Do this: Rewrite the entries below, changing "会社概要" to "企業情報" and keeping everything else the same. Leave out the pictures.

(Data extracted from a collection)
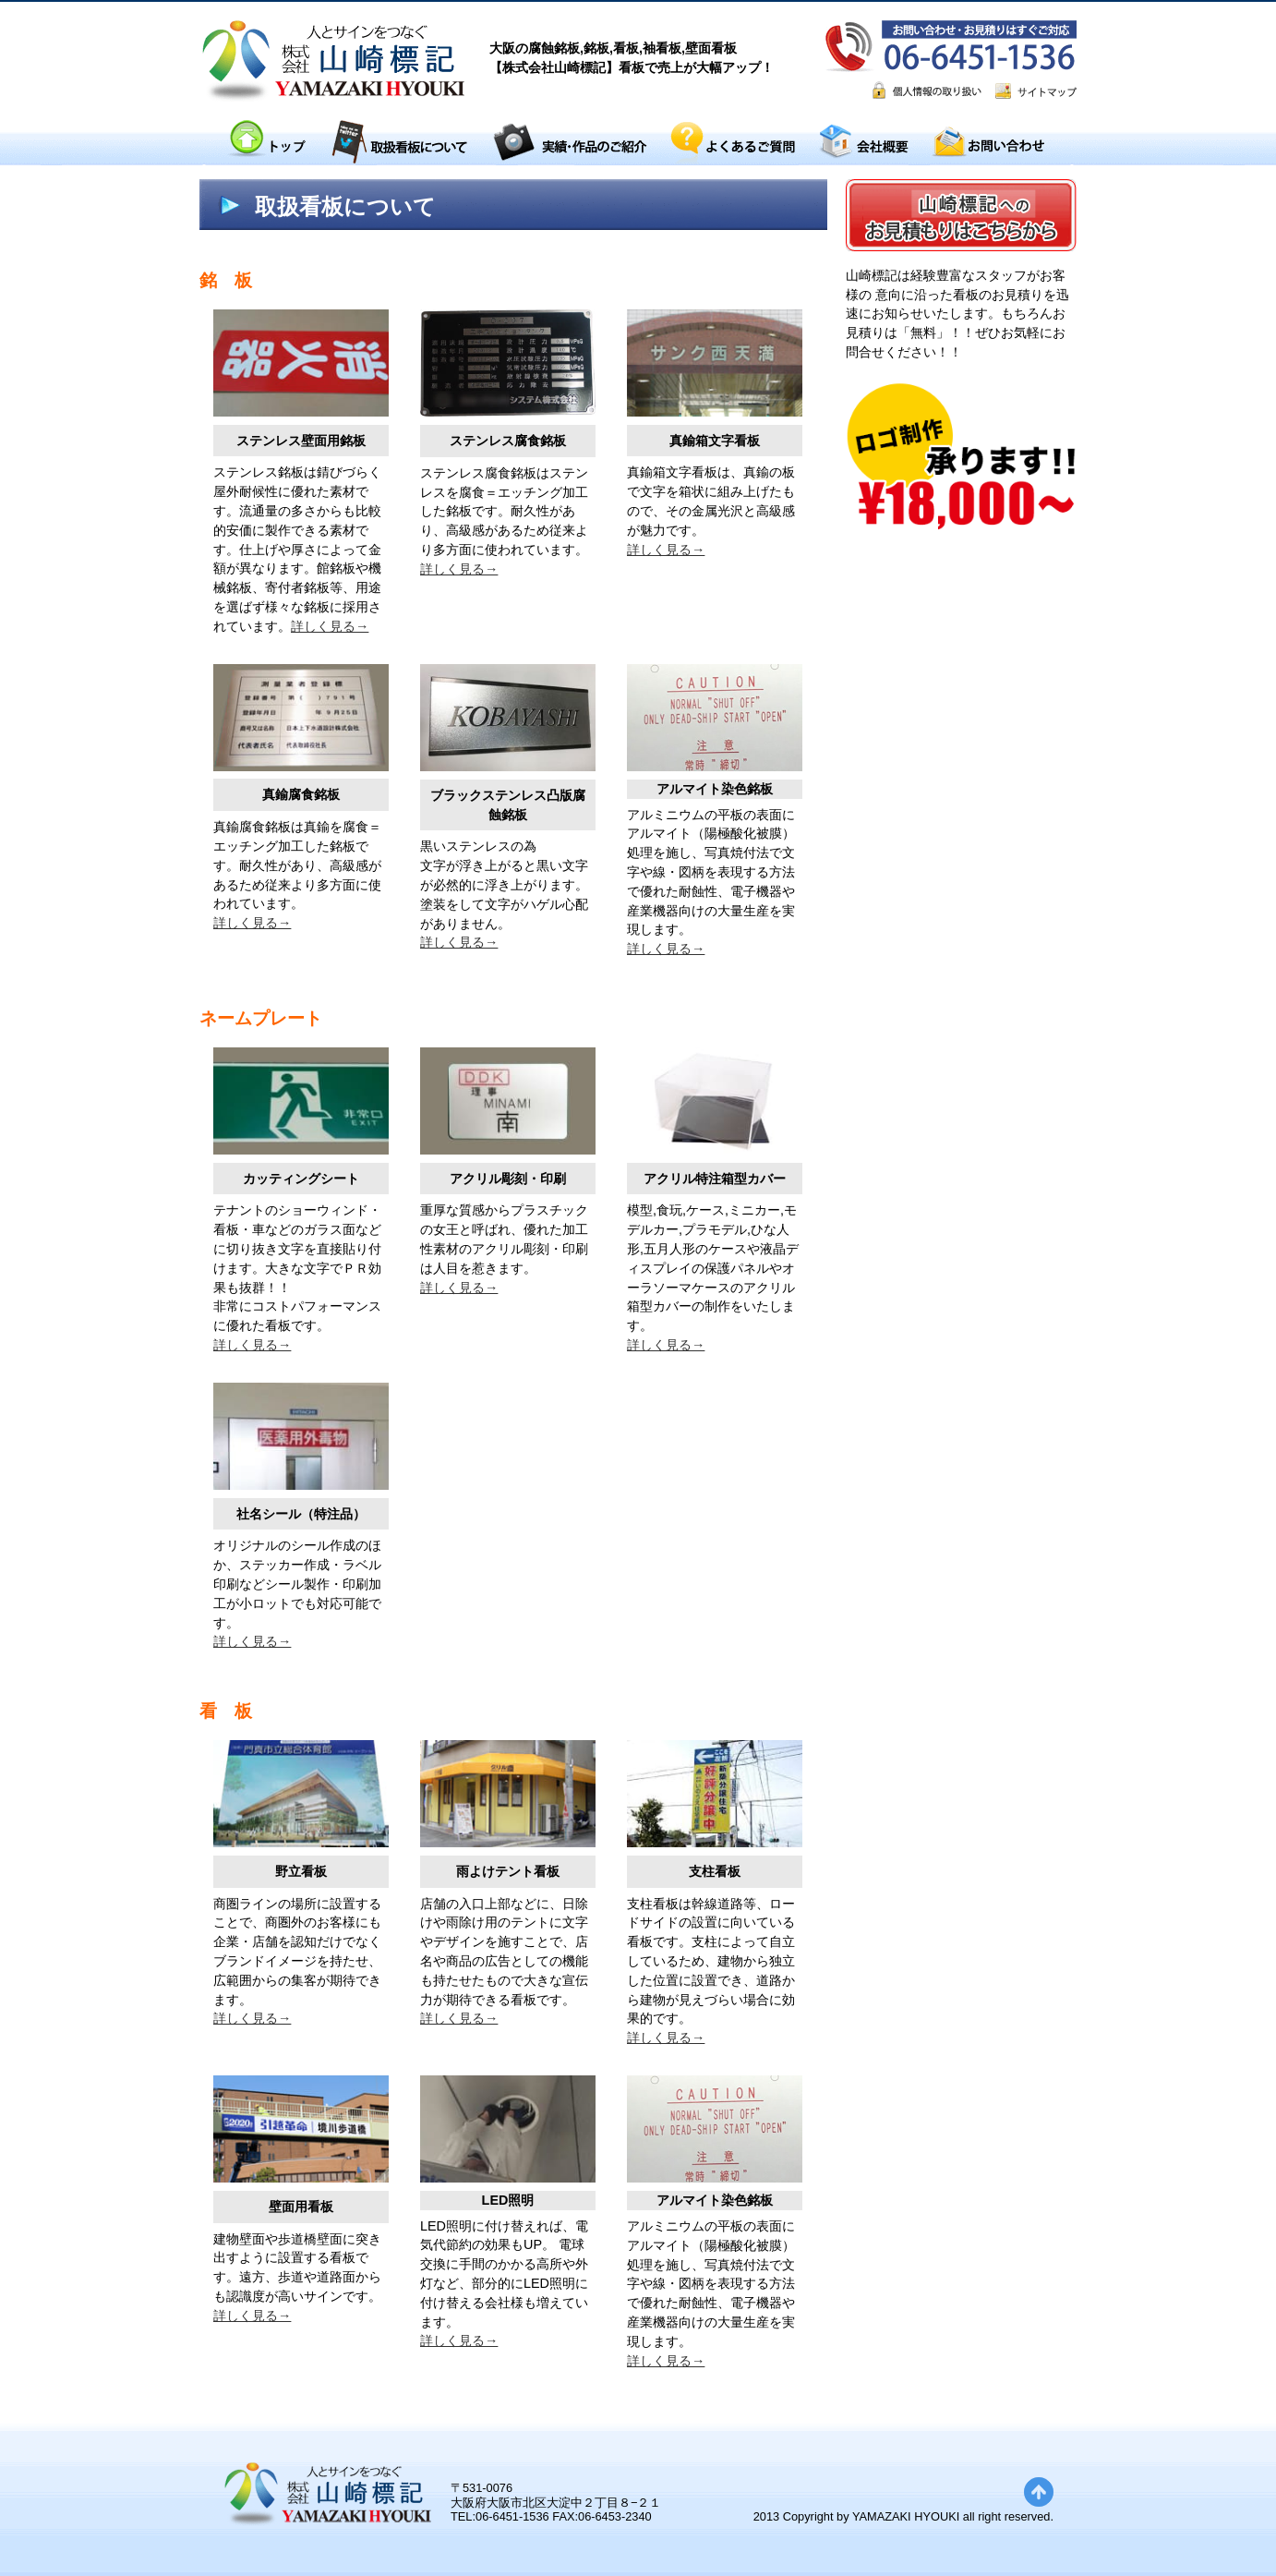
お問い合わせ (988, 142)
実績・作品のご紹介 (569, 142)
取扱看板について (399, 142)
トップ (266, 142)
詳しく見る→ (329, 626)
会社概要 (863, 142)
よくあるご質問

Result below:
お問い合わせ (988, 142)
実績・作品のご紹介 (569, 142)
取扱看板について (399, 142)
トップ (266, 142)
詳しく見る→ (329, 626)
企業情報 (863, 142)
よくあるご質問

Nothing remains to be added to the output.